Thursday, February 17, 2011

Battleship Potemkin on the Big Screen

An actual, honest-to-goodness print of Sergei Eisenstein's Battleship Potemkin will be screened March 18 through March 20, 2011 at San Francisco's movie palace the Castro Theatre. This 35mm print includes missing shots and refurbished title cards, done according to Eisenstein's notes. It also includes the original score, composed by Edmund Meisel in 1926. Check the Castro's website for ticket prices and showtimes.
 
Eisenstein's legendary silent-era film was declared a masterpiece from the moment it premiered and has placed near the top of film polls for as long as such polls have existed. According to legend, Douglas Fairbanks imported his own copy and showed it to the Hollywood elite in private screening rooms; no one was converted by its politics, but everyone was euphoric over its pure technical prowess. Apparently, the film's potential rabble-rousing capacity frightened only authority figures, who banned the film the world over. Movie distributors, on the other hand, were concerned over the movie's lack of a romantic subplot.

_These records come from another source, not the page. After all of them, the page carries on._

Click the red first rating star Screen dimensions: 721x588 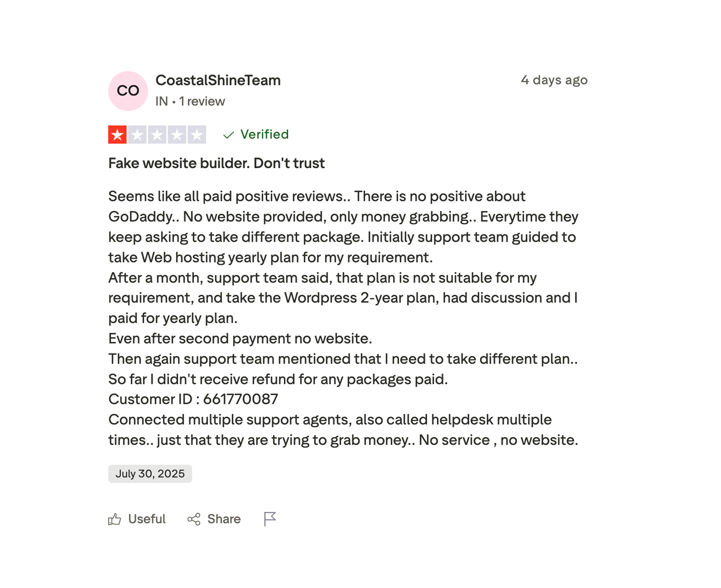pyautogui.click(x=117, y=134)
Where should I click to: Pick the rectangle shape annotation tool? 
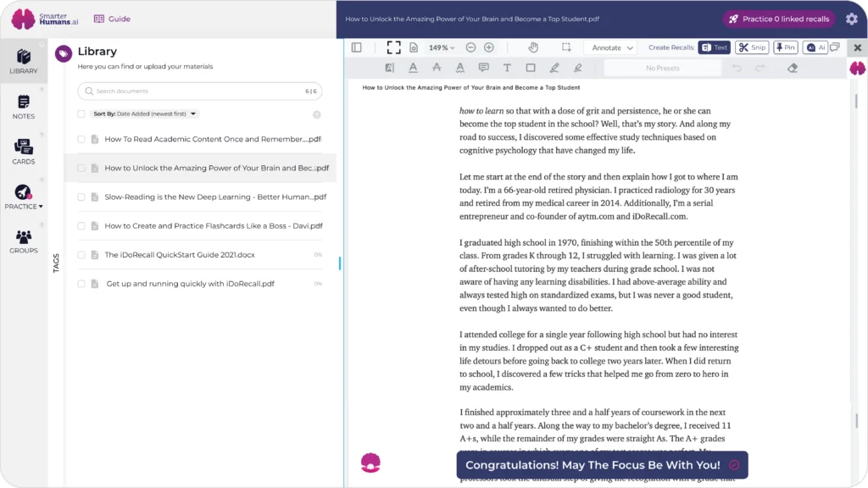click(x=531, y=68)
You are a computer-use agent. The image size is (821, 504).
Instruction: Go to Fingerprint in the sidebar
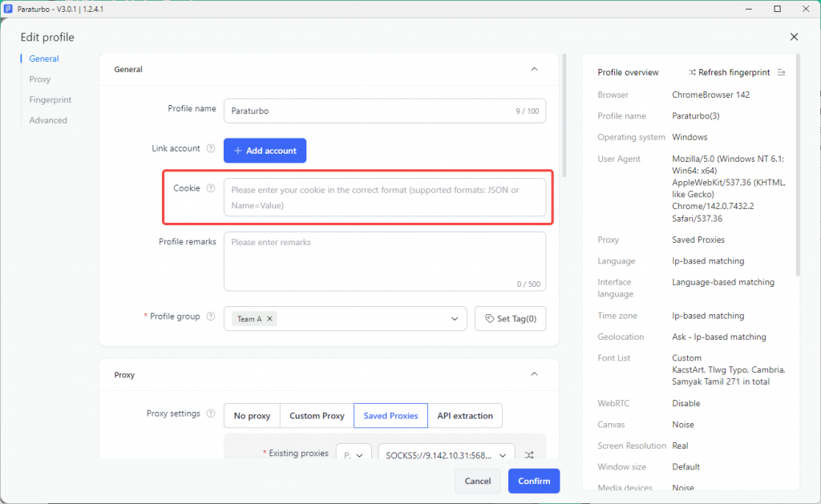coord(51,99)
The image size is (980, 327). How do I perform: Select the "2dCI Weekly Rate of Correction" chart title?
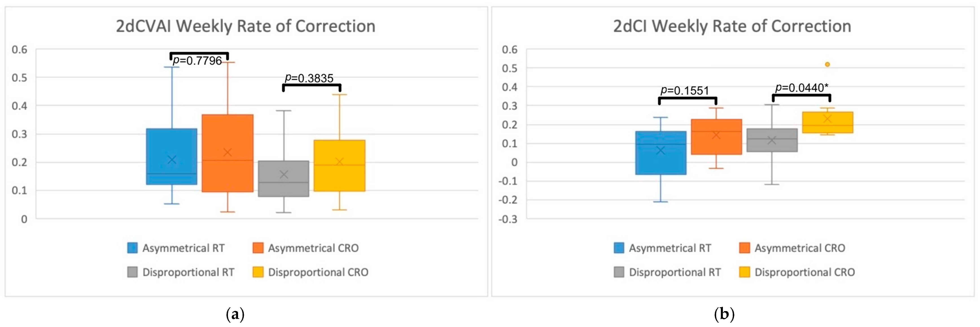click(732, 26)
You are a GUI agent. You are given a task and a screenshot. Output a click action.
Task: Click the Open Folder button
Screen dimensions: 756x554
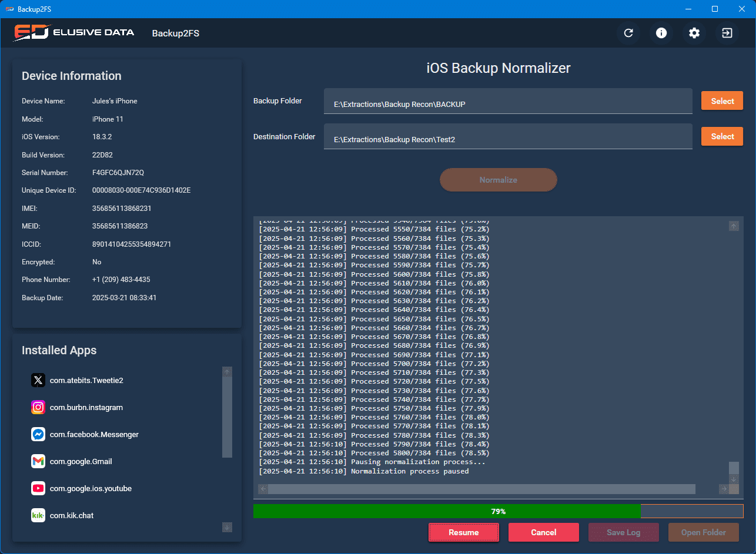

Decades later, movie buffs could find public domain copies of Battleship Potemkin on the shelves of the local K-Mart for a few dollars, muddy, blurry and slathered with horrendous, droning musical scores. Surely an entire generation must have wondered what the fuss was about. But in the 1990s, the film started turning up at actual screenings, accompanied by live, orchestral scores, and it began creeping back into favor. It's easy to see why it feels so revolutionary. It shatters any kind of character identification; it has no single protagonist, no constant, common face to gaze upon. It's not exactly what you'd call a "tone poem" (Eistenstein's fellow countryman Alexander Dovzhenko occupied that category), and it's not particularly experimental or non-linear. Moreover it's a poor example of storytelling, especially compared to contemporaries like Griffith, Stroheim and Feuillade. Rather, it's a collective experience, in which the mob itself becomes the character. (Paul Greengrass' United 93 is certainly a modern successor.) The film's emotions -- beginning with the mutiny on board the battleship -- ripple like a wave from ship to shore, across hoards of people and, finally, down the Odessa Steps.

Any film student could explain that Eisenstein's energetic montage injects the film with its dynamic, pumping rhythms. Another look at the film, however, reveals that cinematographer Eduard Tisse deserves half the credit. Each individual shot, regardless of what comes before or after it, makes a striking photograph in itself. In the early moments before the mutiny, the sailors hang listlessly in a bizarre maze of hammocks, arranged like cocoons. Slatted, slanted beams of light slash through the artfully cluttered shots. The film has its undeniably erotic and homoerotic images as well, most obviously in the giant, greased pokers that slide down the waiting cannon barrels. When the moment of the mutiny happens, the action turns more streamlined, with sailors racing around the ship like blood cells shooting through veins.

Eisenstein stressed speed, coordination and clarity over the shaky jumble that passes for action today. The celebrated editing doesn't serve the movie like normal cutting, simply to change viewpoints; it acts more like the beat of a drum. It serves to drive the next shot forward using the momentum of the previous shot. Like the bridge of a song, the film gives us a break during the midsection in which the murdered inciting sailor is laid to rest in a tent on the Odessa waterfront. The people assemble to pay him homage, first in large masses of moving bodies, then in close-ups of faces (some of which recur and some that do not). In showing us the faces, Eisenstein gives his mob a soul and a personality. If Battleship Potemkin has a failing, it's that Eisenstein's soapbox message gets run right over by the sheer, potent velocity of the film itself. When a group of officers prepares to gun down the mutineers, one sailor speaks up: "Brothers! Who are you shooting at?" It's a great question, but not one asked by a revolutionary. It's one asked by a visionary.